精子发生(spermatogenesis)是一个起始于精原干细胞,完成于长形精子的高度复杂和特化的细胞发育过程。精原细胞分化是精子发生的关键步骤,也是精子发生不可逆转的起始。维生素A的活性代谢产物维甲酸(retinoic acid, RA)在精原细胞分化过程中发挥关键调控作用,但其具体调控机制并不清楚。
童明汉研究组的博士研究生陈瑶应用特异性失活生殖细胞或支持细胞内维甲酸信号系统的小鼠模型,发现维甲酸能促进未分化精原细胞进入细胞周期S期,通过精原细胞自身直接调控精原细胞分化。进一步的研究表明,维甲酸信号通路通过控制包括Hist1 cluster在内的靶基因的表达调控精原细胞分化。
该工作在研究员童明汉的指导下完成,参与该研究的包括美国华盛顿州立大学的Michael D. Griswold实验室和中科院上海生科院计算生物学研究所魏刚研究组。该工作得到生化与细胞所细胞分析技术平台、分子生物学技术平台的支持与帮助,受到国家科技部、国家自然科学基金委以及上海生科院的经费支持。
维甲酸调控精原细胞分化分子机制模式图
原文摘要:
Retinoid signaling controls spermatogonial differentiation by regulating expression of replication-dependent core histone genes
Retinoic acid (RA) signaling is critical for spermatogonial differentiation, which is a key step for spermatogenesis.
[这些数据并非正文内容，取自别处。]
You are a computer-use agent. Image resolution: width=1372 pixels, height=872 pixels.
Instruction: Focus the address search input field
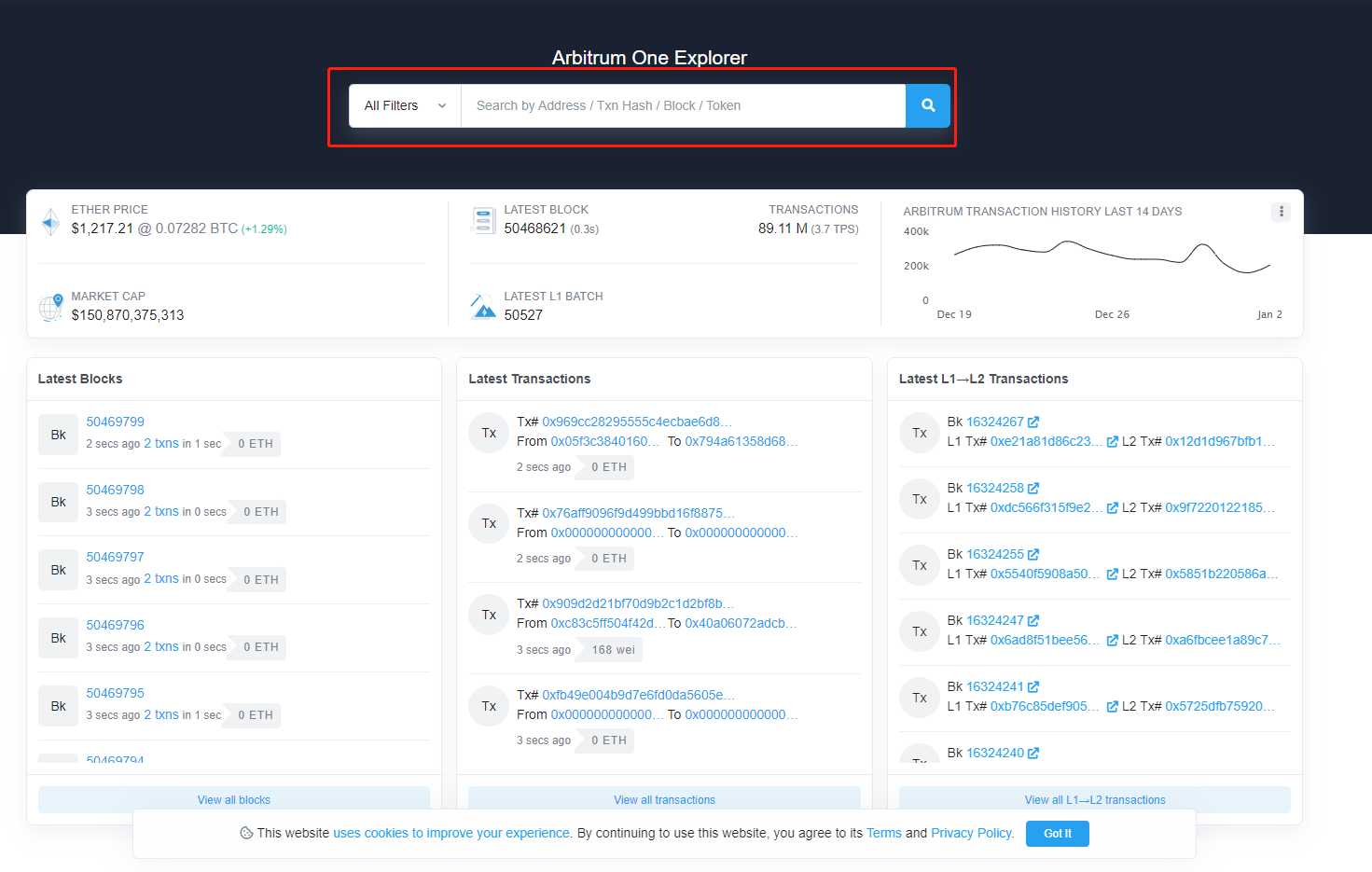pyautogui.click(x=683, y=105)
We explored the mechanisms underlying spermatogonial differentiation by targeting expression of a dominant-negative mutant of RA receptor α (RARα) specifically to the germ cells of transgenic mice to subvert the activity of endogenous receptors. Here we show that (i) inhibition of retinoid signaling in germ cells completely blocked spermatogonial differentiation identical to vitamin A-deficient (VAD) mice; (ii) the blockage of spermatogonial differentiation by impaired retinoid signaling resulted from an arrest of entry of the undifferentiated spermatogonia into S phase; and (iii) retinoid signaling regulated spermatogonial differentiation through controlling expression of its direct target genes including replication-dependent core histone genes. Altogether, our results demonstrate that the action of retinoid signaling on spermatogonial differentiation in vivo is direct through spermatogonia self, and provide the first evidence that this is mediated by regulation of expression of replication-dependent core histone genes.